The aftermath of the storm was really with us for the next year. First there was the mess to clean up. We closed for almost two weeks just to take trees out. The only alternative for parts of our back property was to clearcut. This was true for many areas up and down the trail. Then all winter long we had to live with at least one article a week in the Minneapolis Tribune about not if but when the horrific firestorm was going to sweep through the area. Finally April came and the Gunflint Trail was a sorry looking place. Clearcut areas were just flat and bare. If we managed to survive this great fire that was coming, it would still be forever before we had our forest back.
Well, forever is getting a lot closer. It seems that this summer and last year the regrowth of trees has shot forward. I was walking this week through the area we clearcut. Suddenly there are trees up to ten feet tall. Also you can't see through the growth.

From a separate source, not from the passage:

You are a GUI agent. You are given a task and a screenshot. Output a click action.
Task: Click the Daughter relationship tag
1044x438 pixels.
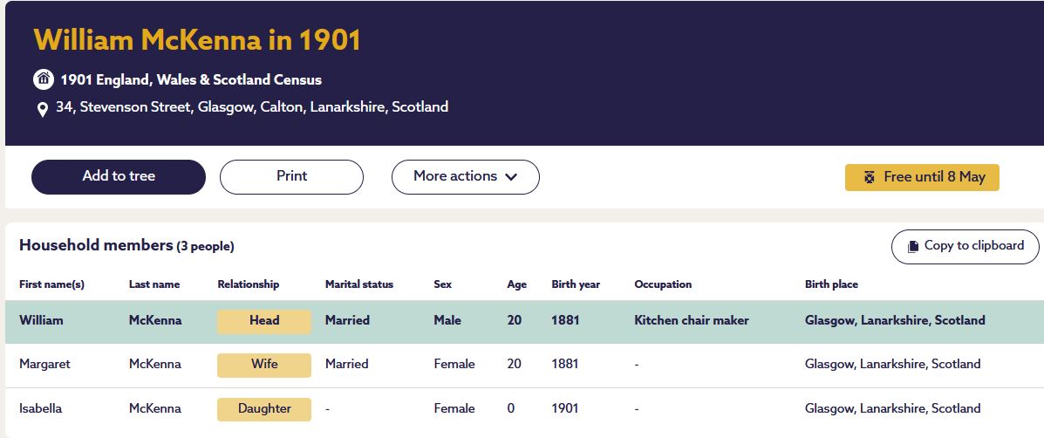click(x=263, y=408)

We built a new home across from the stable in the winter of 1999-2000 and didn't have to take down a single living tree. Everything was down. The contractor just pushed it all into a pile and burned it. Poplar are growing off the root systems of the few remaining trees and we have trees 15 feet tall. All the upright birch have died but clumps of new birch are growing out of the stumps. They are 10-12 feet high and beginning to have bark that peels off.
Down on Leo Lake one of the neighbors planted and nurtured some small red pine. They are now 4-5 feet tall and just beautiful to see. Above the Moosehorn Road, the Forest Service planted lots of red pine seedlings. Then a couple of years ago they released them -- that means they cut the brush around the young trees to give them more sunlight. These trees are now about 3 feet tall.
Our side road was hit very hard by the blowdown. You could see Gunflint Lake in places it had never shown through before. By next year the view of the lake will again be covered by forest vegetation.
Don't get the idea that we have a mature forest again. That is still in the future but the growth thus far indicates that the forest is coming. It is truly miraculous the way our forest has regenerated itself.
And, knock on wood, that horrific firestorm hasn't come yet. In fact, most of the fuel for that fire has already rotted away.